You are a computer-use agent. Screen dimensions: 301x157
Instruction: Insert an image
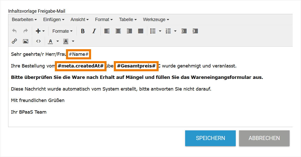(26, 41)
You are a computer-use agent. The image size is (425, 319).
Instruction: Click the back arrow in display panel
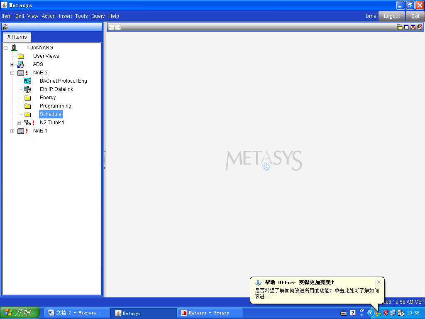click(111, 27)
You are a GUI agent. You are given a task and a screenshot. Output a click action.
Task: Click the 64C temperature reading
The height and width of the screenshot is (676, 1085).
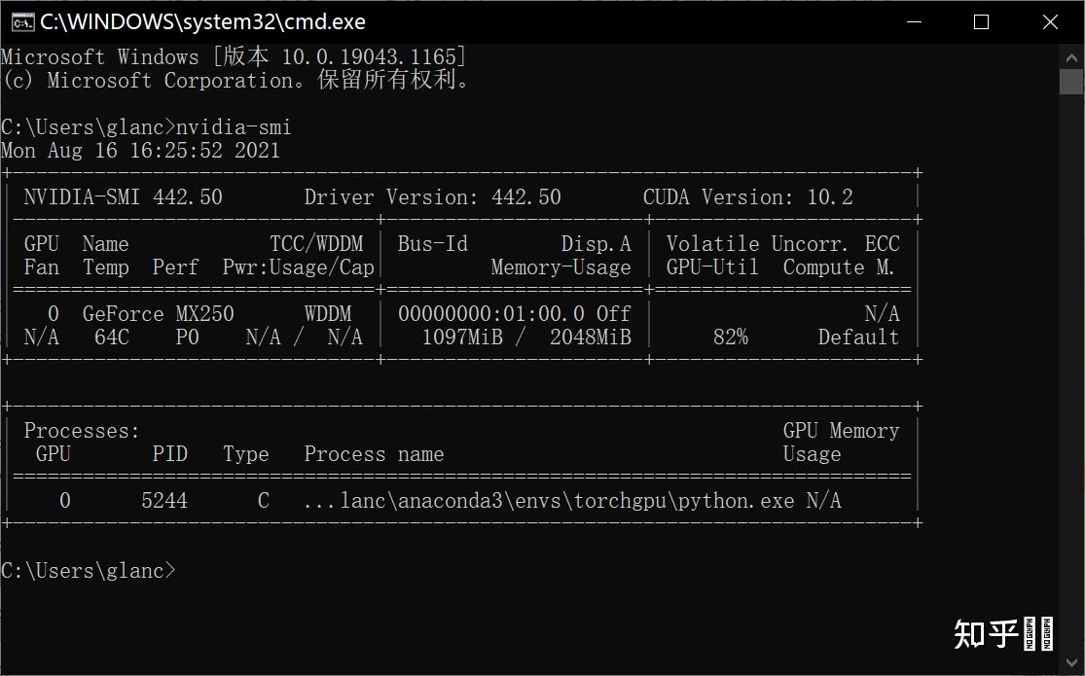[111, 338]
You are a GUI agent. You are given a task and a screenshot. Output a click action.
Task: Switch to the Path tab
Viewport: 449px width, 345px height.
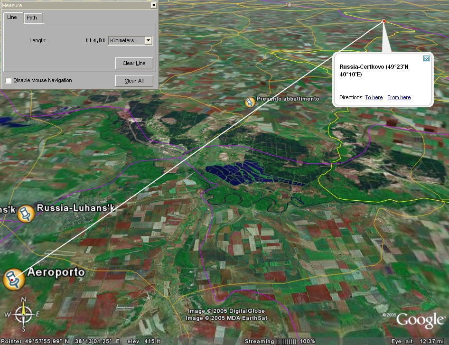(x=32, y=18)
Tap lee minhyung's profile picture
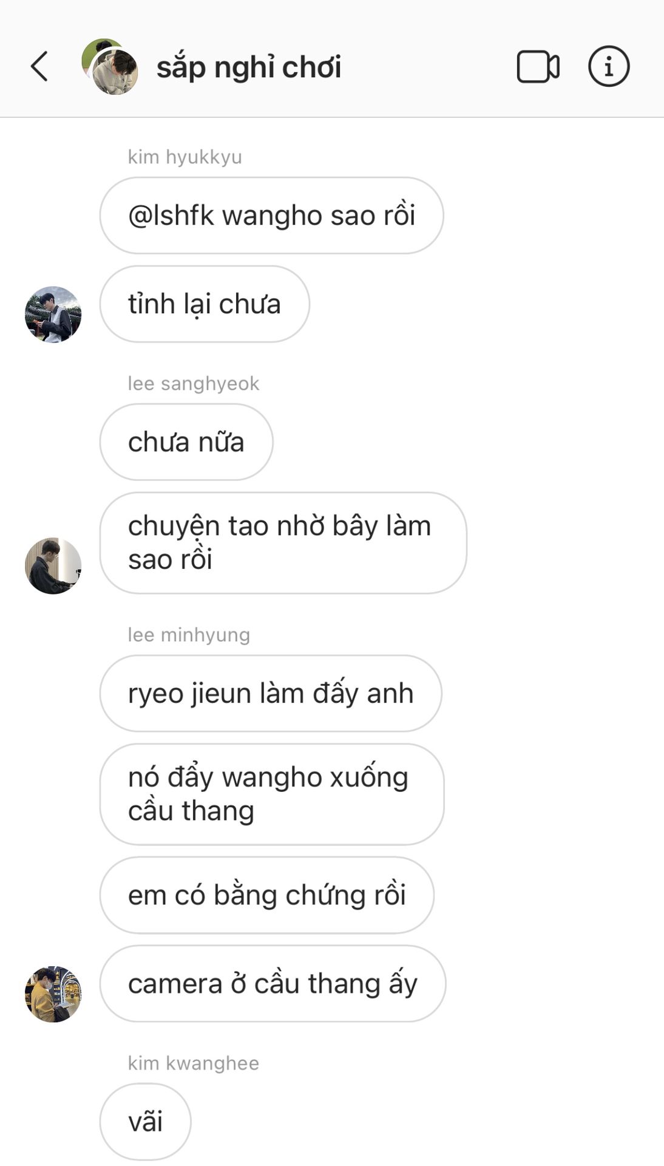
————————
How to complete this task: In the transcription, every picture is to be excluded and the records above given again exactly.

Answer space:
You are a computer-use agent. Screen dimensions: 301x157
Instruction: Insert an image
(26, 41)
You are a computer-use agent. The image size is (425, 319).
Instruction: Click the back arrow in display panel
click(111, 27)
You are a GUI agent. You are given a task and a screenshot. Output a click action.
Task: Click the 64C temperature reading
The height and width of the screenshot is (676, 1085).
[111, 338]
You are a GUI agent. You are given a task and a screenshot. Output a click action.
Task: Switch to the Path tab
Viewport: 449px width, 345px height.
(x=32, y=18)
Tap lee minhyung's profile picture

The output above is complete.